→ **Exercise**: Put every line of the records below into a Markdown table with the columns No. and Text, giving each line its own numbered row and skipping blank lines.

→ **Supplied data**:

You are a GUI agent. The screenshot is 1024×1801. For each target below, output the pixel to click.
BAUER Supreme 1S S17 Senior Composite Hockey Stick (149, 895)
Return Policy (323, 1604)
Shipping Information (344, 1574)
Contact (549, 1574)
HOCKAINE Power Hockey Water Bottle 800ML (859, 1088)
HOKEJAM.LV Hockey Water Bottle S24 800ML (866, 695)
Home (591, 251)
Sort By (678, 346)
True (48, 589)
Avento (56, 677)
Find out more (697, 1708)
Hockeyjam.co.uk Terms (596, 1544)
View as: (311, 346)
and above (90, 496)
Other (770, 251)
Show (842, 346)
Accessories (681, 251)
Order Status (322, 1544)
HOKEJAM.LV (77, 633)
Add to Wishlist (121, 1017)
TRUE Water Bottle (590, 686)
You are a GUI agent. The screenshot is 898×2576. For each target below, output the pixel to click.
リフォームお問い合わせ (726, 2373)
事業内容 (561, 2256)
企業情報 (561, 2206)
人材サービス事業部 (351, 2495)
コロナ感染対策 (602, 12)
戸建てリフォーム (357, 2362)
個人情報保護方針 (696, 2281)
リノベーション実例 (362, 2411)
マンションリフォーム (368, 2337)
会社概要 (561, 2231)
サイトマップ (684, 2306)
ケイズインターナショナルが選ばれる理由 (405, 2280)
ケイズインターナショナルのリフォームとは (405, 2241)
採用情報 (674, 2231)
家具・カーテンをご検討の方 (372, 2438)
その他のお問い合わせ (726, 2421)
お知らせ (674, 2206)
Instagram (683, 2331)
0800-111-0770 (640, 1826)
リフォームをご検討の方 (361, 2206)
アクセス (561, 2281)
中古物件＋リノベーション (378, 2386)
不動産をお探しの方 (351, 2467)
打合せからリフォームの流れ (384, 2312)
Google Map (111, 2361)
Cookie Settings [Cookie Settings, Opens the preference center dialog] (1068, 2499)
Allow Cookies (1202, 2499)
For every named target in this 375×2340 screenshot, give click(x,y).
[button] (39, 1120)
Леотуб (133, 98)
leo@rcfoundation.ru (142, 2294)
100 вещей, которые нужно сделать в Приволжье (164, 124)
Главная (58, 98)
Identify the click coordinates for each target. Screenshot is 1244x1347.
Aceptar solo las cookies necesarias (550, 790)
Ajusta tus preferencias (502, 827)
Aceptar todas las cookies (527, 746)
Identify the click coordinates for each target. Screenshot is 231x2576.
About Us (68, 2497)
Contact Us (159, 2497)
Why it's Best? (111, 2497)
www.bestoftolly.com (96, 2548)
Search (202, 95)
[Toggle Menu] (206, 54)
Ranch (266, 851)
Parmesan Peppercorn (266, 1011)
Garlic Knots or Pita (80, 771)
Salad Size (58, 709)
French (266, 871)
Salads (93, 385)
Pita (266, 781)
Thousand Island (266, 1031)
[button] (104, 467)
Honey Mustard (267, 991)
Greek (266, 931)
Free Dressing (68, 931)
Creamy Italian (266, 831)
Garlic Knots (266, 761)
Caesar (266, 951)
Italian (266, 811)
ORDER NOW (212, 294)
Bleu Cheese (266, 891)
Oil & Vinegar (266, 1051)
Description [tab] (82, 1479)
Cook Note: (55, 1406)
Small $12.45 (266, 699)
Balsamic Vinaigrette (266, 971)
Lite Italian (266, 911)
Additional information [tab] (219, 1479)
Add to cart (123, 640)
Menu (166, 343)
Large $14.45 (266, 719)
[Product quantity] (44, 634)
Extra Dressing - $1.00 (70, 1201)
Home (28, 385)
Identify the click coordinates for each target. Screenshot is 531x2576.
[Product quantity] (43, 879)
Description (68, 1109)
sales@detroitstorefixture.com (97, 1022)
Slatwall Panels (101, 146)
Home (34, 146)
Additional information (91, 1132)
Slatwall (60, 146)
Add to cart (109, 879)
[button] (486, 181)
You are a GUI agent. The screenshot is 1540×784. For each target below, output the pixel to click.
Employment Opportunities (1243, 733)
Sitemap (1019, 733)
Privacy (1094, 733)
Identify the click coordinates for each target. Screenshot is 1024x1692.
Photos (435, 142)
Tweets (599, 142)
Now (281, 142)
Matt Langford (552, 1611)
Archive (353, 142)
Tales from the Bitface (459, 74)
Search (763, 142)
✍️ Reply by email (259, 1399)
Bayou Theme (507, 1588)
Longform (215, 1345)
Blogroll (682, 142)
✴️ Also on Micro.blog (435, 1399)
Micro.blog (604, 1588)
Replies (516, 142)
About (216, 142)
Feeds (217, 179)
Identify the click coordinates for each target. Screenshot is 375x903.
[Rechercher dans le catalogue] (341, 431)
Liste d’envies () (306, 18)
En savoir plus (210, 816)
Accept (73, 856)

→ **Final answer**:
| No. | Text |
|---|---|
| 1 | You are a GUI agent. The screenshot is 1024×1801. For each target below, output the pixel to click. |
| 2 | BAUER Supreme 1S S17 Senior Composite Hockey Stick (149, 895) |
| 3 | Return Policy (323, 1604) |
| 4 | Shipping Information (344, 1574) |
| 5 | Contact (549, 1574) |
| 6 | HOCKAINE Power Hockey Water Bottle 800ML (859, 1088) |
| 7 | HOKEJAM.LV Hockey Water Bottle S24 800ML (866, 695) |
| 8 | Home (591, 251) |
| 9 | Sort By (678, 346) |
| 10 | True (48, 589) |
| 11 | Avento (56, 677) |
| 12 | Find out more (697, 1708) |
| 13 | Hockeyjam.co.uk Terms (596, 1544) |
| 14 | View as: (311, 346) |
| 15 | and above (90, 496) |
| 16 | Other (770, 251) |
| 17 | Show (842, 346) |
| 18 | Accessories (681, 251) |
| 19 | Order Status (322, 1544) |
| 20 | HOKEJAM.LV (77, 633) |
| 21 | Add to Wishlist (121, 1017) |
| 22 | TRUE Water Bottle (590, 686) |
| 23 | You are a GUI agent. The screenshot is 898×2576. For each target below, output the pixel to click. |
| 24 | リフォームお問い合わせ (726, 2373) |
| 25 | 事業内容 (561, 2256) |
| 26 | 企業情報 (561, 2206) |
| 27 | 人材サービス事業部 (351, 2495) |
| 28 | コロナ感染対策 (602, 12) |
| 29 | 戸建てリフォーム (357, 2362) |
| 30 | 個人情報保護方針 (696, 2281) |
| 31 | リノベーション実例 (362, 2411) |
| 32 | マンションリフォーム (368, 2337) |
| 33 | 会社概要 (561, 2231) |
| 34 | サイトマップ (684, 2306) |
| 35 | ケイズインターナショナルが選ばれる理由 (405, 2280) |
| 36 | ケイズインターナショナルのリフォームとは (405, 2241) |
| 37 | 採用情報 (674, 2231) |
| 38 | 家具・カーテンをご検討の方 (372, 2438) |
| 39 | その他のお問い合わせ (726, 2421) |
| 40 | お知らせ (674, 2206) |
| 41 | Instagram (683, 2331) |
| 42 | 0800-111-0770 (640, 1826) |
| 43 | リフォームをご検討の方 (361, 2206) |
| 44 | アクセス (561, 2281) |
| 45 | 中古物件＋リノベーション (378, 2386) |
| 46 | 不動産をお探しの方 (351, 2467) |
| 47 | 打合せからリフォームの流れ (384, 2312) |
| 48 | Google Map (111, 2361) |
| 49 | Cookie Settings [Cookie Settings, Opens the preference center dialog] (1068, 2499) |
| 50 | Allow Cookies (1202, 2499) |
| 51 | For every named target in this 375×2340 screenshot, give click(x,y). |
| 52 | [button] (39, 1120) |
| 53 | Леотуб (133, 98) |
| 54 | leo@rcfoundation.ru (142, 2294) |
| 55 | 100 вещей, которые нужно сделать в Приволжье (164, 124) |
| 56 | Главная (58, 98) |
| 57 | Identify the click coordinates for each target. Screenshot is 1244x1347. |
| 58 | Aceptar solo las cookies necesarias (550, 790) |
| 59 | Ajusta tus preferencias (502, 827) |
| 60 | Aceptar todas las cookies (527, 746) |
| 61 | Identify the click coordinates for each target. Screenshot is 231x2576. |
| 62 | About Us (68, 2497) |
| 63 | Contact Us (159, 2497) |
| 64 | Why it's Best? (111, 2497) |
| 65 | www.bestoftolly.com (96, 2548) |
| 66 | Search (202, 95) |
| 67 | [Toggle Menu] (206, 54) |
| 68 | Ranch (266, 851) |
| 69 | Parmesan Peppercorn (266, 1011) |
| 70 | Garlic Knots or Pita (80, 771) |
| 71 | Salad Size (58, 709) |
| 72 | French (266, 871) |
| 73 | Salads (93, 385) |
| 74 | Pita (266, 781) |
| 75 | Thousand Island (266, 1031) |
| 76 | [button] (104, 467) |
| 77 | Honey Mustard (267, 991) |
| 78 | Greek (266, 931) |
| 79 | Free Dressing (68, 931) |
| 80 | Creamy Italian (266, 831) |
| 81 | Garlic Knots (266, 761) |
| 82 | Caesar (266, 951) |
| 83 | Italian (266, 811) |
| 84 | ORDER NOW (212, 294) |
| 85 | Bleu Cheese (266, 891) |
| 86 | Oil & Vinegar (266, 1051) |
| 87 | Description [tab] (82, 1479) |
| 88 | Cook Note: (55, 1406) |
| 89 | Small $12.45 (266, 699) |
| 90 | Balsamic Vinaigrette (266, 971) |
| 91 | Lite Italian (266, 911) |
| 92 | Additional information [tab] (219, 1479) |
| 93 | Add to cart (123, 640) |
| 94 | Menu (166, 343) |
| 95 | Large $14.45 (266, 719) |
| 96 | [Product quantity] (44, 634) |
| 97 | Extra Dressing - $1.00 (70, 1201) |
| 98 | Home (28, 385) |
| 99 | Identify the click coordinates for each target. Screenshot is 531x2576. |
| 100 | [Product quantity] (43, 879) |
| 101 | Description (68, 1109) |
| 102 | sales@detroitstorefixture.com (97, 1022) |
| 103 | Slatwall Panels (101, 146) |
| 104 | Home (34, 146) |
| 105 | Additional information (91, 1132) |
| 106 | Slatwall (60, 146) |
| 107 | Add to cart (109, 879) |
| 108 | [button] (486, 181) |
| 109 | You are a GUI agent. The screenshot is 1540×784. For each target below, output the pixel to click. |
| 110 | Employment Opportunities (1243, 733) |
| 111 | Sitemap (1019, 733) |
| 112 | Privacy (1094, 733) |
| 113 | Identify the click coordinates for each target. Screenshot is 1024x1692. |
| 114 | Photos (435, 142) |
| 115 | Tweets (599, 142) |
| 116 | Now (281, 142) |
| 117 | Matt Langford (552, 1611) |
| 118 | Archive (353, 142) |
| 119 | Tales from the Bitface (459, 74) |
| 120 | Search (763, 142) |
| 121 | ✍️ Reply by email (259, 1399) |
| 122 | Bayou Theme (507, 1588) |
| 123 | Longform (215, 1345) |
| 124 | Blogroll (682, 142) |
| 125 | ✴️ Also on Micro.blog (435, 1399) |
| 126 | Micro.blog (604, 1588) |
| 127 | Replies (516, 142) |
| 128 | About (216, 142) |
| 129 | Feeds (217, 179) |
| 130 | Identify the click coordinates for each target. Screenshot is 375x903. |
| 131 | [Rechercher dans le catalogue] (341, 431) |
| 132 | Liste d’envies () (306, 18) |
| 133 | En savoir plus (210, 816) |
| 134 | Accept (73, 856) |